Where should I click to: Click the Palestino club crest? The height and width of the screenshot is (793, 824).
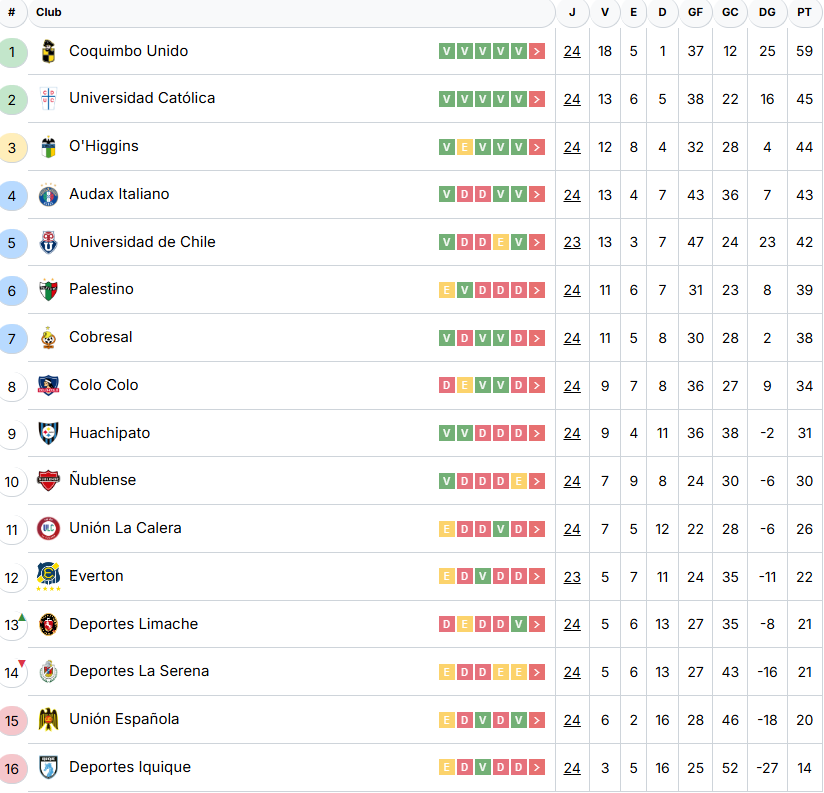[x=48, y=290]
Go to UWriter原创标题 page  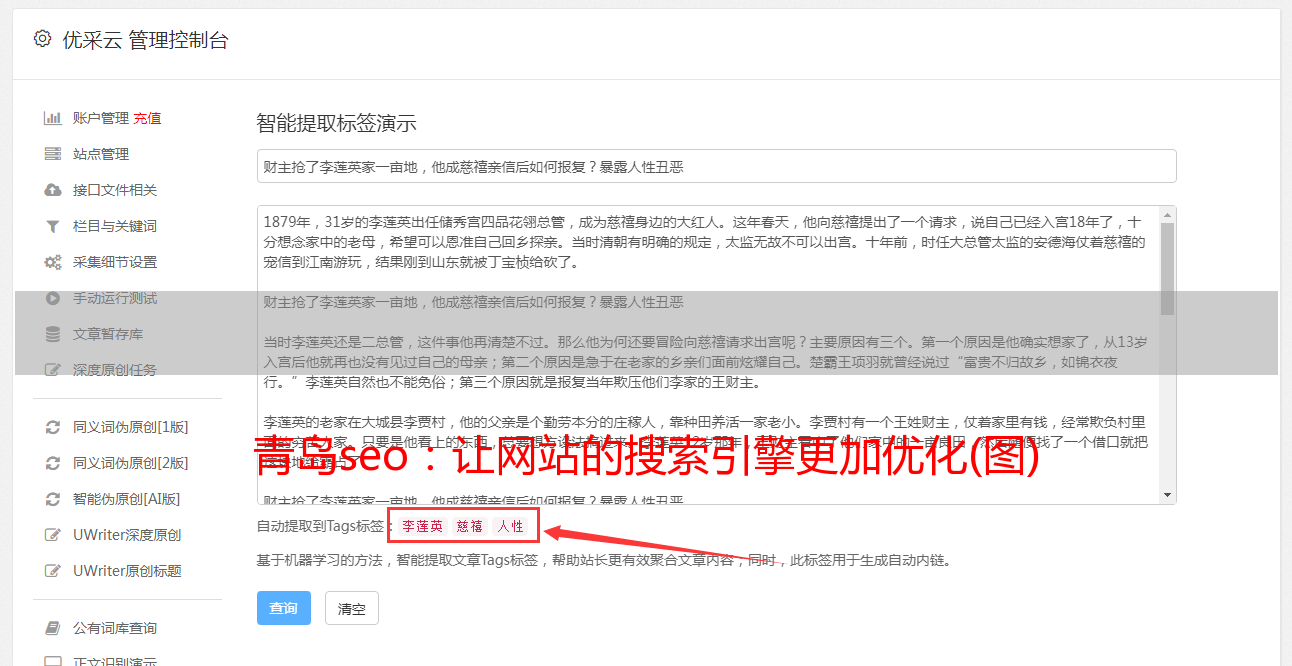pos(127,571)
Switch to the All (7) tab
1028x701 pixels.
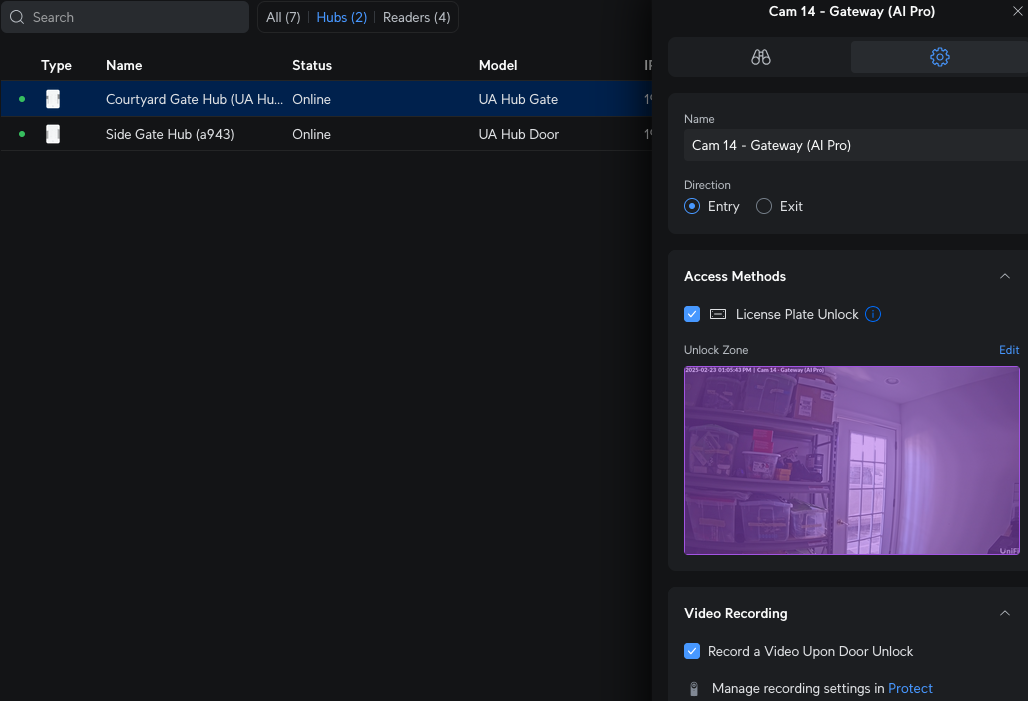[283, 17]
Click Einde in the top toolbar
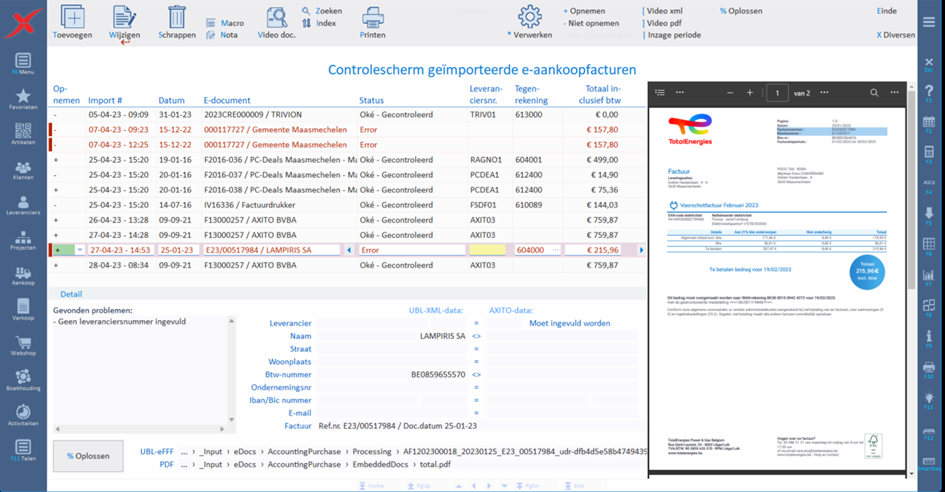The height and width of the screenshot is (492, 945). click(x=886, y=10)
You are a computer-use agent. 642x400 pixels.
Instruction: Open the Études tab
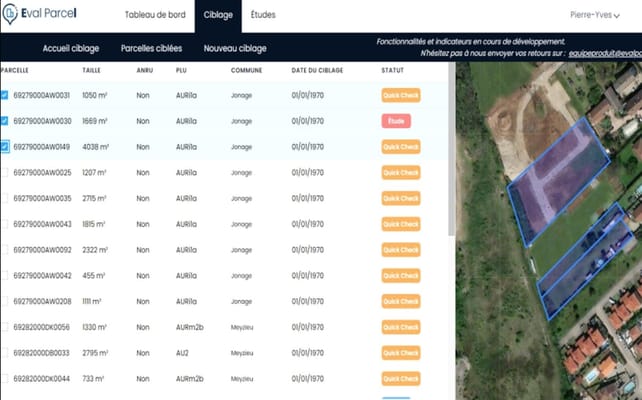coord(263,16)
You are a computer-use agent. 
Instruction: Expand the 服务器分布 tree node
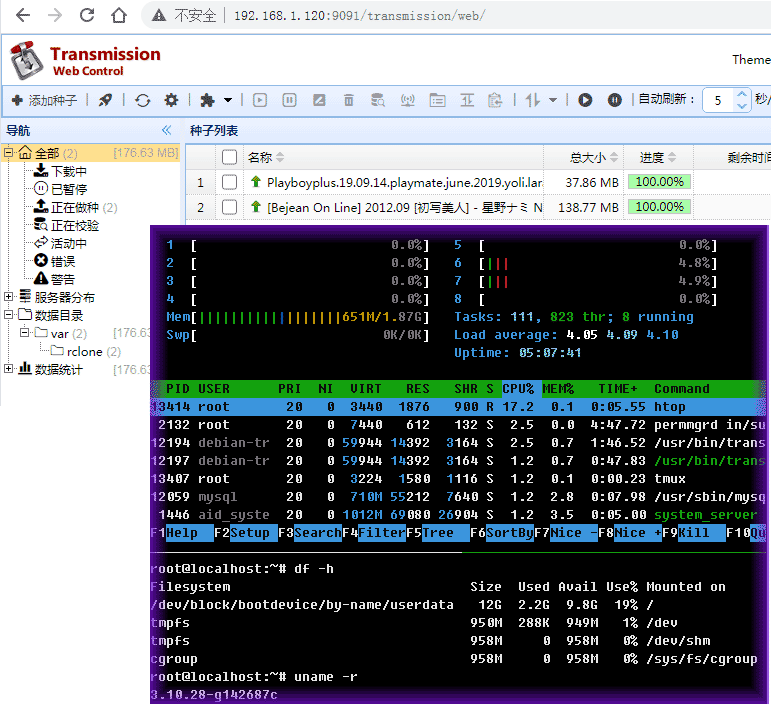pyautogui.click(x=9, y=297)
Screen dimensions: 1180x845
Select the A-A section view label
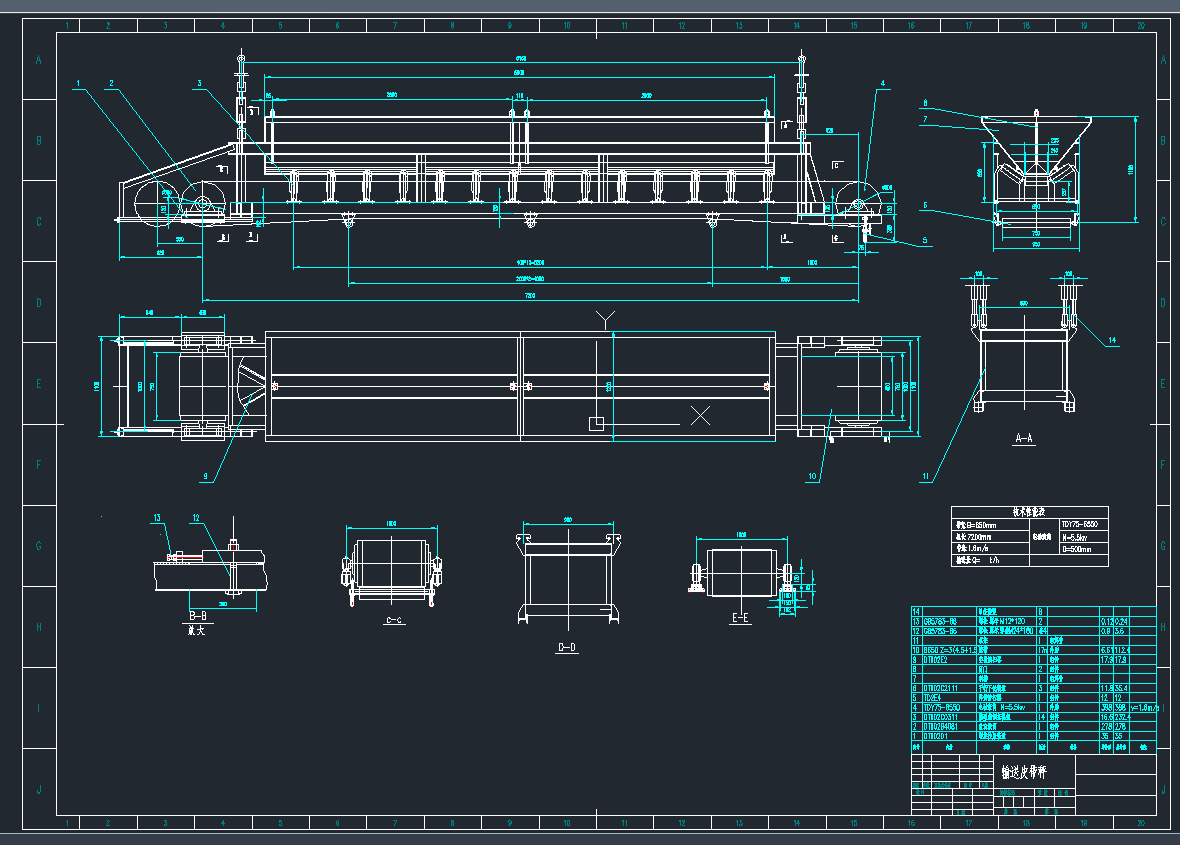tap(1023, 438)
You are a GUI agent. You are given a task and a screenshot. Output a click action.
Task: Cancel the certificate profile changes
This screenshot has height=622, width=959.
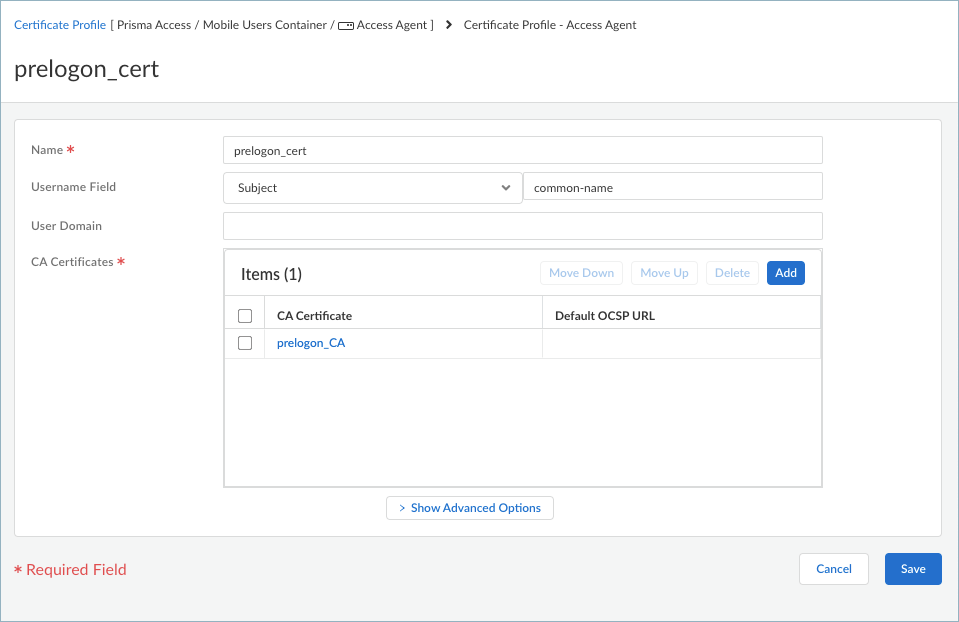coord(833,569)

◇ ◇ ◇ ◇ ◇ ◇ ◇

Description of the task: Output the data from the line containing "Screen dimensions: 1180x845" through the final line, including both, as a JSON list of strings with one string per line. Skip blank lines and leave out the pictures.

Solution to this problem:
[
  "Screen dimensions: 1180x845",
  "Select the A-A section view label",
  "tap(1023, 438)",
  "You are a GUI agent. You are given a task and a screenshot. Output a click action.",
  "Task: Cancel the certificate profile changes",
  "This screenshot has height=622, width=959.",
  "coord(833,569)"
]